# Page extract

## START

And when I said about (INSERT, UPDATE, DELETE ...) I didn't mean a group of
operations, just individual INSERT or UPDATE or DELETE operation that can
occur at any moment.

Indeed there are 3 scenarios for dueling proposals P1 & P2:

1. P1 has not been accepted yet and P2 has higher ballot than P1, then P1
will abort, sleep for a random amount of time and re-propose later. This is
in order to give P2 a chance to complete its Paxos round.

2. P1 has been accepted (phase Propose/Accept successful) and P2 has higher
ballot than P1, then the coordinator that issued P2 has to commit P1 first
before re-proposing P2

3. P2 has lower ballot than P1, then P2 is rejected at Prepare/Promise phase

"I guess Cassandra must be doing something to prevent "the second guy
injecting his operation before DELETE" in the above scenario" --> Since
there is no grouping of Paxos operations (not to be confused with BATCH
statement with one Paxos operation!), C* does nothing to prevent a second
client to issue a PAXOS between the UPDATE and DELETE.

If you're interested, you can look into the source code here:
https://github.com/apache/cassandra/blob/trunk/src/java/org/apache/cassandra/service/StorageProxy.java#L202

The Javadoc is also interesting to read because it explains briefly the
semantics



On Mon, Aug 3, 2015 at 11:32 AM, Yang <te...@gmail.com> wrote:

> thanks for your answer DuyHai.
>
> I understand Paxos. but I think your description seems missing one
> important point: in the example you gave, "a series of ongoing operation
> (INSERT, UPDATE , DELETE ...) " you seem to be suggesting that the "other
> operations on the same partition key have to wait" because Paxos grouped
> the first series together, which have to be committed in the same order ,
> before all other operations, essentially ___serializing___ the operations
> (with guaranteed same order).
>
> but Paxos ONLY guarantees order of the operations as they are proposed.

## END

# Task instructions
(1) In the Cassandra Paxos thread, what happens when P2 has a lower ballot than P1?
(2) Resume the Cassandra Paxos thread after its last sentence.
The records below come from a different source than the thread.

# Excerpted records

## START

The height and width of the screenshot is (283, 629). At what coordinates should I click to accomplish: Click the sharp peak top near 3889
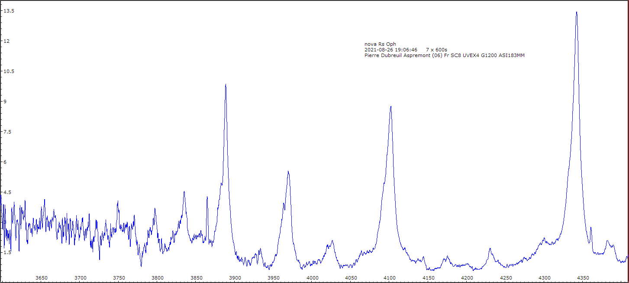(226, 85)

## END
## START

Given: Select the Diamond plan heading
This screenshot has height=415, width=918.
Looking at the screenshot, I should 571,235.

## END

# Answers in order
(1) P2 is rejected at the Prepare/Promise phase.

(2)
> Paxos itself can not control when a operation is proposed. for example in
> the above sequence . INSERT, UPDATE , DELETE,.... the second guy is fully
> allowed to propose his operation (say another UPDATE) before DELETE is
> proposed, and hence get the latest ballot number (smaller than that for
> DELETE), so the final committed sequence is INSERT UPDATE
> op_from_another_guy, DELETE ......
>
> I guess Cassandra must be doing something to prevent "the second guy
> injecting his operation before DELETE" in the above scenario, that seems to
> be some transaction manager which is not yet clearly described in the
> slides u gave.
>
> if that is correct,
> my point is, if we let  the above transaction manager work with the
> standard replication protocol, don't we also get transaction behavior?
>
>
> On Mon, Aug 3, 2015 at 12:14 AM, DuyHai Doan <do...@gmail.com> wrote:
>
>> "what is the fundamental difference between the standard replication
>> protocol and Paxos that prevents us from implementing a 2-pc on top of the
>> standard protocol?"
>>
>> --> for a more detailed description of Paxos, look here:
>> http://www.slideshare.net/doanduyhai/distributed-algorithms-for-big-data-geecon/41
>>
>> Long story short, when there is an ongoing operation (INSERT, UPDATE,
>> DELETE, ...) on a particular partition key with Paxos, any other concurrent
>> operation on the same partition key will have to wait until the ongoing
>> operation commits.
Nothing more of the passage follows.